[Stored dataset items]
*** Block opens ***

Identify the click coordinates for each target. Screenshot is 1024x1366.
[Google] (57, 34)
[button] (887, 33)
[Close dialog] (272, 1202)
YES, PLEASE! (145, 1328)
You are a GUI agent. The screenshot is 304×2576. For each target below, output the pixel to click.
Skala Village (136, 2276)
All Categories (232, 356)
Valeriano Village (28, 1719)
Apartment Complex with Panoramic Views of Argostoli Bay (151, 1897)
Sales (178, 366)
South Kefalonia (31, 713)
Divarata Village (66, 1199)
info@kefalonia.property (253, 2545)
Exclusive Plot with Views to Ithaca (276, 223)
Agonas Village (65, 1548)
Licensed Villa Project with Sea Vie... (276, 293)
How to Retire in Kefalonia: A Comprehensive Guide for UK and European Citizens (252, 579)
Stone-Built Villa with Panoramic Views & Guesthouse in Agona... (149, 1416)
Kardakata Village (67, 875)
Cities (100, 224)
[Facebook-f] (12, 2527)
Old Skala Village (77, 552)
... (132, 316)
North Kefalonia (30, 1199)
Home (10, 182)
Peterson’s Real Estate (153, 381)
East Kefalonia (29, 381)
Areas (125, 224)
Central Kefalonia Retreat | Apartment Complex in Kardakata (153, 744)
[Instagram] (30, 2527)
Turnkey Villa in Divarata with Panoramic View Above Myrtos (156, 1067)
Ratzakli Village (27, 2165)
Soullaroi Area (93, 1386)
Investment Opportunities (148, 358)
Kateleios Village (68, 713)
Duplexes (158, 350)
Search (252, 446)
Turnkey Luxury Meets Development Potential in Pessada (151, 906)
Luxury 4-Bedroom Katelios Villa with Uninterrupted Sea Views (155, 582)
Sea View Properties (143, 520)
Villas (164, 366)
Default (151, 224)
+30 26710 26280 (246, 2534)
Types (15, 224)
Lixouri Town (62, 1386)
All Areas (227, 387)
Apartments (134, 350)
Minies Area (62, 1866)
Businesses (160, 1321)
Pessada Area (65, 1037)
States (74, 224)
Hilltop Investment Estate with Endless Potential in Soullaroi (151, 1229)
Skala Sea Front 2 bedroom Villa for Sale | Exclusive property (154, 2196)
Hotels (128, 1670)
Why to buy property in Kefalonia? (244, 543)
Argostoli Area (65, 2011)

*** Block closes ***

#### PROBLEM DESCRIPTION
Counting only lines with the word "Turnkey" in them, say how many there are in the entries above, with no other words.

#### SOLUTION TO THIS TASK
2